Source material:
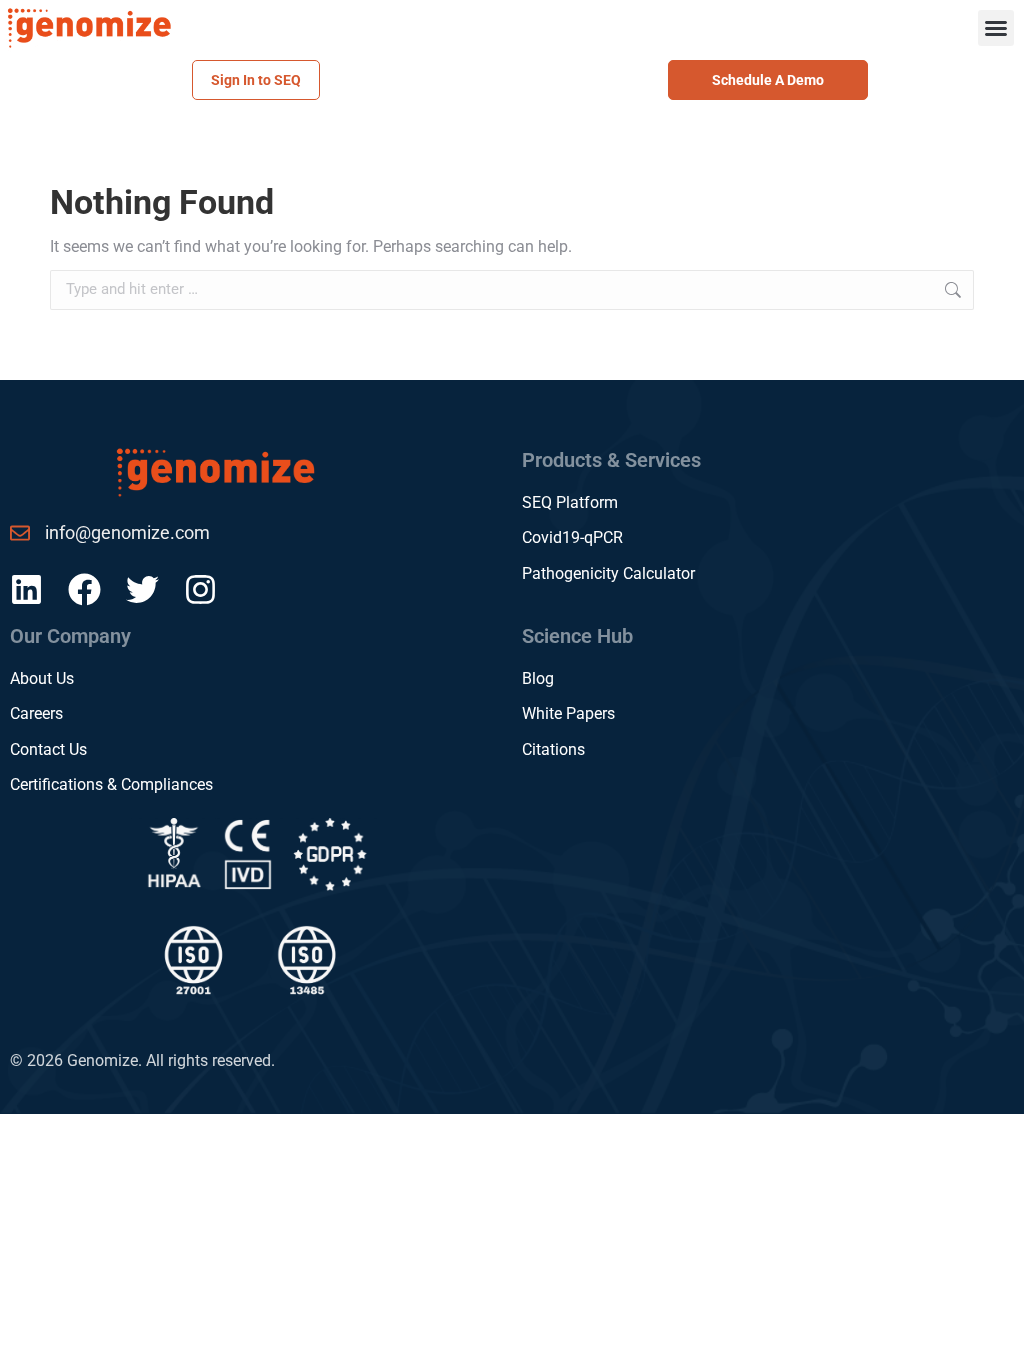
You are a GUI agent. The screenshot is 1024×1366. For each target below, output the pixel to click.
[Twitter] (142, 589)
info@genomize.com (127, 532)
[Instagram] (200, 589)
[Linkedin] (26, 589)
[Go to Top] (994, 1336)
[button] (996, 28)
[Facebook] (84, 589)
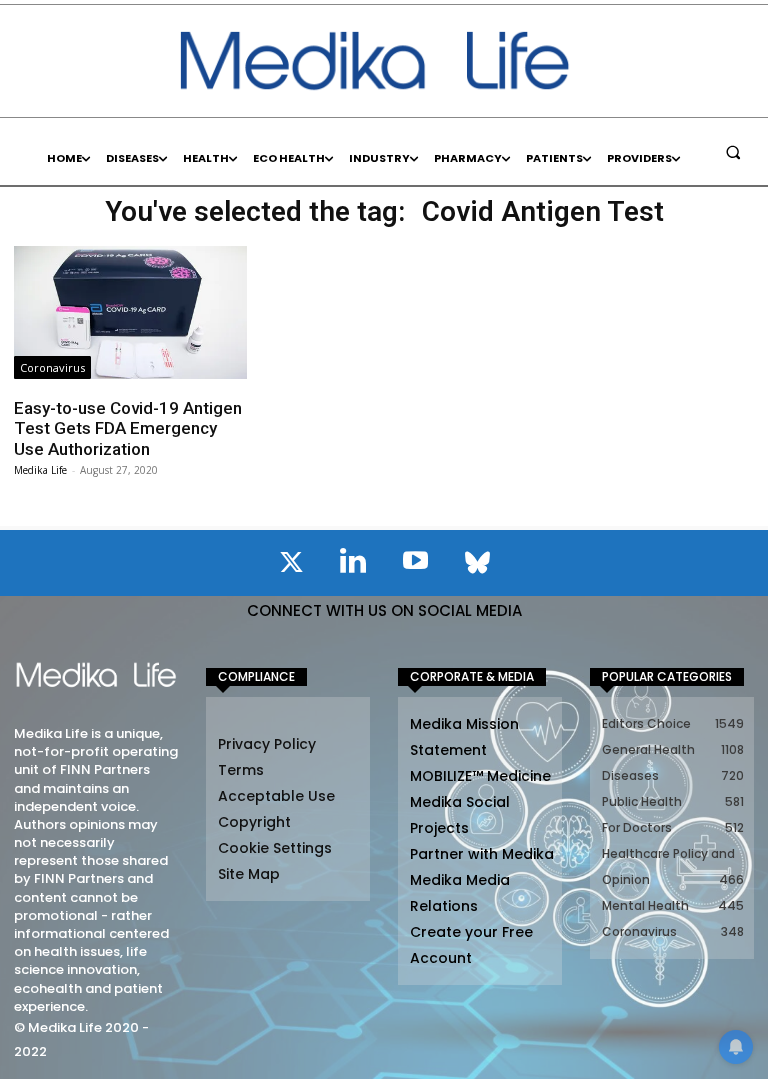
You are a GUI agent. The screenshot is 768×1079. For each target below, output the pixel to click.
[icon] (291, 566)
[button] (733, 152)
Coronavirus (52, 367)
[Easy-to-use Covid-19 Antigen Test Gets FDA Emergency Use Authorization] (130, 312)
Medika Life (40, 470)
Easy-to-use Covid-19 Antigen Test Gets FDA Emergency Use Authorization (128, 428)
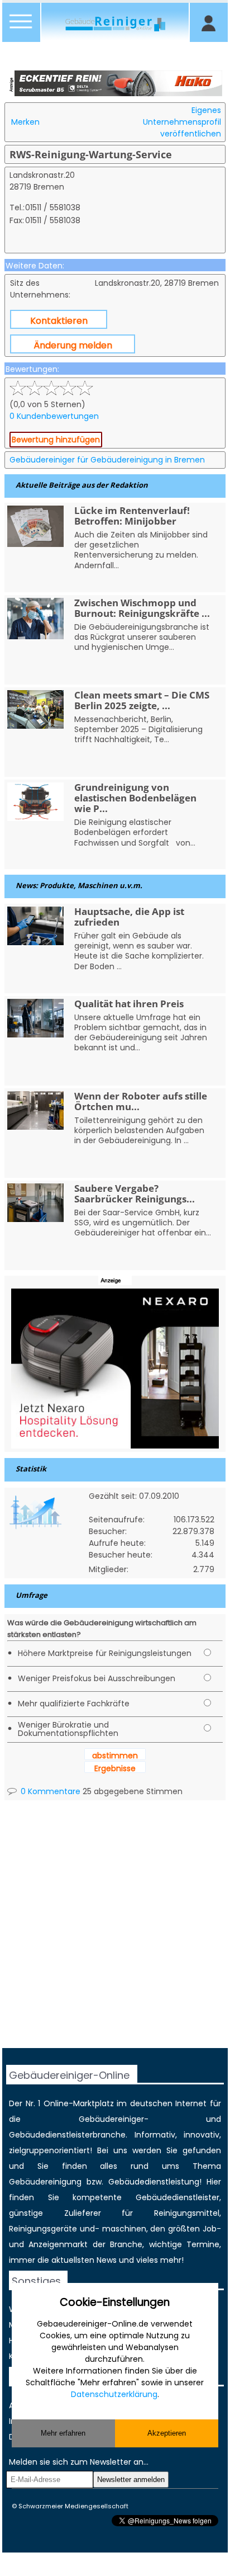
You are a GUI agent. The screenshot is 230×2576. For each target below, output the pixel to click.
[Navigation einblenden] (21, 28)
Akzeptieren (166, 2433)
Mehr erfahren (63, 2433)
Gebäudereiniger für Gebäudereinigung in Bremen (107, 459)
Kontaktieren (59, 320)
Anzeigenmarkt (58, 2244)
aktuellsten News (84, 2260)
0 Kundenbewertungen (54, 416)
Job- (212, 2228)
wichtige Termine (184, 2244)
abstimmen (115, 1755)
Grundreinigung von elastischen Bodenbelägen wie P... (135, 798)
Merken (25, 122)
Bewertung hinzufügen (56, 439)
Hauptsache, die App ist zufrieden (129, 916)
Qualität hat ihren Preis (129, 1003)
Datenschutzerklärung (114, 2394)
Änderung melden (72, 345)
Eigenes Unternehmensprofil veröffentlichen (182, 122)
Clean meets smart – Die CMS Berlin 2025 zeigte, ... (141, 700)
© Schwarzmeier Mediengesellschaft (70, 2506)
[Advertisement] (115, 1933)
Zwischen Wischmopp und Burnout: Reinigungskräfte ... (142, 608)
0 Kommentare (49, 1791)
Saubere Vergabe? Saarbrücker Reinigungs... (134, 1193)
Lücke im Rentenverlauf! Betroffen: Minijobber (132, 515)
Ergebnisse (115, 1768)
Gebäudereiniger (111, 2119)
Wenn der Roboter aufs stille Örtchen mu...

The problem: The range runs from the line above containing "[Navigation einblenden] (21, 28)" to the line containing "abstimmen (115, 1755)", inclusive. Restate those lines word for word and no others.

Answer to this problem:
[Navigation einblenden] (21, 28)
Akzeptieren (166, 2433)
Mehr erfahren (63, 2433)
Gebäudereiniger für Gebäudereinigung in Bremen (107, 459)
Kontaktieren (59, 320)
Anzeigenmarkt (58, 2244)
aktuellsten News (84, 2260)
0 Kundenbewertungen (54, 416)
Job- (212, 2228)
wichtige Termine (184, 2244)
abstimmen (115, 1755)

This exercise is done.